Published as part of our sister-site GamesIndustry.biz' widely-read weekly newsletter, the GamesIndustry.biz Editorial is a weekly dissection of one of the issues weighing on the minds of the people at the top of the games business. It appears on Eurogamer after it goes out to GI.biz newsletter subscribers.
A couple of years ago, it all seemed over for small teams. As generation after relentless generation of hardware marched forward, game budgets climbed exponentially - and with them, the size of team required to build a modern videogame. Industry insiders speculated openly on whether independent developers would be able to survive in a market that demanded such large scale enterprise. The concept of trying to get an unusual or innovative idea through a system where GBP 10 million was rapidly starting to look like the entry point was utterly daunting.
Yet today, the independent game development scene is thriving, as stories from the GamesIndustry.biz Scotland Week has shown. If anything, it's more successful - commercially, creatively, artistically - than it's ever been. From tiny teams working within larger publishers and developers on nimble, rapidly prototyped and launched projects, through to independent developers crafting games in their bedrooms, small teams are quite definitely back in business.
The reason for this resurgence, of course, is the emergence of new distribution methods. Xbox Live Arcade has been accused of being stuffed with too many retro re-releases, but wins a lot of brownie points for games like the utterly fantastic Braid - which joins a line-up of original content that gets more impressive from month to month. Sony's PlayStation Network and Nintendo's WiiWare have done an excellent job of bringing some variety to the table, each offering slightly different business models, interfaces and, of course, hardware capabilities.
Traditionally, however, independent games have been most at home on the PC - and that's still the case to a very large degree. The PC remains the platform of choice for developers starting out on new projects, largely because of the lack of any licensing or publishing restrictions.

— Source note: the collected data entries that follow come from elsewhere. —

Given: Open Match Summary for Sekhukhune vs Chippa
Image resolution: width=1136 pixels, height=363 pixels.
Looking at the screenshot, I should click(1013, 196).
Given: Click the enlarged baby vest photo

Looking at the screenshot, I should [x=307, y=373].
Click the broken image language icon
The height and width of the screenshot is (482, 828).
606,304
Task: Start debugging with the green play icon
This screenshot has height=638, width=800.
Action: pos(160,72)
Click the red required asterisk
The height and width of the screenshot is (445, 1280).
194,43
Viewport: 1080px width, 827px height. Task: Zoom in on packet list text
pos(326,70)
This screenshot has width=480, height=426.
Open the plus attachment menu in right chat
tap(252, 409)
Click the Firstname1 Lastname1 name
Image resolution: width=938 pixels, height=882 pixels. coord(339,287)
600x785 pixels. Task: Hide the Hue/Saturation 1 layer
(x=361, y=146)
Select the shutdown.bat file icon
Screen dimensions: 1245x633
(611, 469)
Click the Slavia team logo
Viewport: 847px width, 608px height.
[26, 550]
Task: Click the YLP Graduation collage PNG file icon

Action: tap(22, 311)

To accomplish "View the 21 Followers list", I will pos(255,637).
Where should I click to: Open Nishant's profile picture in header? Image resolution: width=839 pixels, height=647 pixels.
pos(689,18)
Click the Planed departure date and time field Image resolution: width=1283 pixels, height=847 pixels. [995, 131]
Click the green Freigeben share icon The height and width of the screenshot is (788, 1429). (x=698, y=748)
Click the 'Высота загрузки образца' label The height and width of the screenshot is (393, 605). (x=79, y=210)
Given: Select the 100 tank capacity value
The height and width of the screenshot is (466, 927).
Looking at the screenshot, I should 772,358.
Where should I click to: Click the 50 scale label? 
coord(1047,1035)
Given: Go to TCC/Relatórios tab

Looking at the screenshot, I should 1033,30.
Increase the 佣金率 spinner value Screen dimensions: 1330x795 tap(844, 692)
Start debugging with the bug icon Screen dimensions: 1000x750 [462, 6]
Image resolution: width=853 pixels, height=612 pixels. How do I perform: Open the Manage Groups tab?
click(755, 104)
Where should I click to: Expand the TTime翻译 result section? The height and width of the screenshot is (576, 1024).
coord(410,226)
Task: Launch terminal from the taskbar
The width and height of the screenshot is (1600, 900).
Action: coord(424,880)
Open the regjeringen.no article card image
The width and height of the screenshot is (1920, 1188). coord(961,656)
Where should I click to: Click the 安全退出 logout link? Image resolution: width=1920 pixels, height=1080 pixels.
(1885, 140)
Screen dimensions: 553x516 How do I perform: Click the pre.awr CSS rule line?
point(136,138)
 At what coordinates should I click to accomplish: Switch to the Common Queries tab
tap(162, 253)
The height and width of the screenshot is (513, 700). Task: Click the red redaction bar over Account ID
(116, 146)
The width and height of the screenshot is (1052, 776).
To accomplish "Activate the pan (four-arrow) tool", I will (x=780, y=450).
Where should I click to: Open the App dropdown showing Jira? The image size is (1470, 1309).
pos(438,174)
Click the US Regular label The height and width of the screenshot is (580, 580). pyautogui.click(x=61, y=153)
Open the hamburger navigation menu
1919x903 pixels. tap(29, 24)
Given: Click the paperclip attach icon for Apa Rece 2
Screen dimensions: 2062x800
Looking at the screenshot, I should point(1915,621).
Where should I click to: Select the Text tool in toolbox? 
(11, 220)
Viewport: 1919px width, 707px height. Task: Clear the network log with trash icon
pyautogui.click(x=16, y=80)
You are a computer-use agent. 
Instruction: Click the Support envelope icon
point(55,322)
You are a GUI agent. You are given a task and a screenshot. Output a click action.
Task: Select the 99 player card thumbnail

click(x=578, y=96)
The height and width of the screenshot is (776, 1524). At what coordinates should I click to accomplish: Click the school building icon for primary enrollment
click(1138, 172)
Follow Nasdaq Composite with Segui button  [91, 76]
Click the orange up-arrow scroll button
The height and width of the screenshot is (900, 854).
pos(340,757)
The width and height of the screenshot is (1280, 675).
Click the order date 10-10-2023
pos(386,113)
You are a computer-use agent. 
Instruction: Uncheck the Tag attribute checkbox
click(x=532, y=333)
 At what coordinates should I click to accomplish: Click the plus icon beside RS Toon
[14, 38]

If you own a PC, you can develop games for it; if you develop a game, you can distribute it online without having to woo a publisher or platform holder. Extremely cheap web-hosting, accessible payment systems like PayPal and Google Checkout and the growing power of online word of mouth have even conspired to create an environment where teams with good games can set up their own distribution systems with relative ease.
Then there's Steam - Valve's digital distribution platform, which is so dedicated to the indie games scene that it's actually got "Indie" as one of its primary store categories. With the system becoming increasingly popular among game publishers and PC gamers alike (at this stage, it's an active source of frustration when a new game isn't on Steam - and for me, at least, it significantly reduces the chances that I'll buy the game if it isn't there), the presence of indie games provides a prominent store front for the whole sector.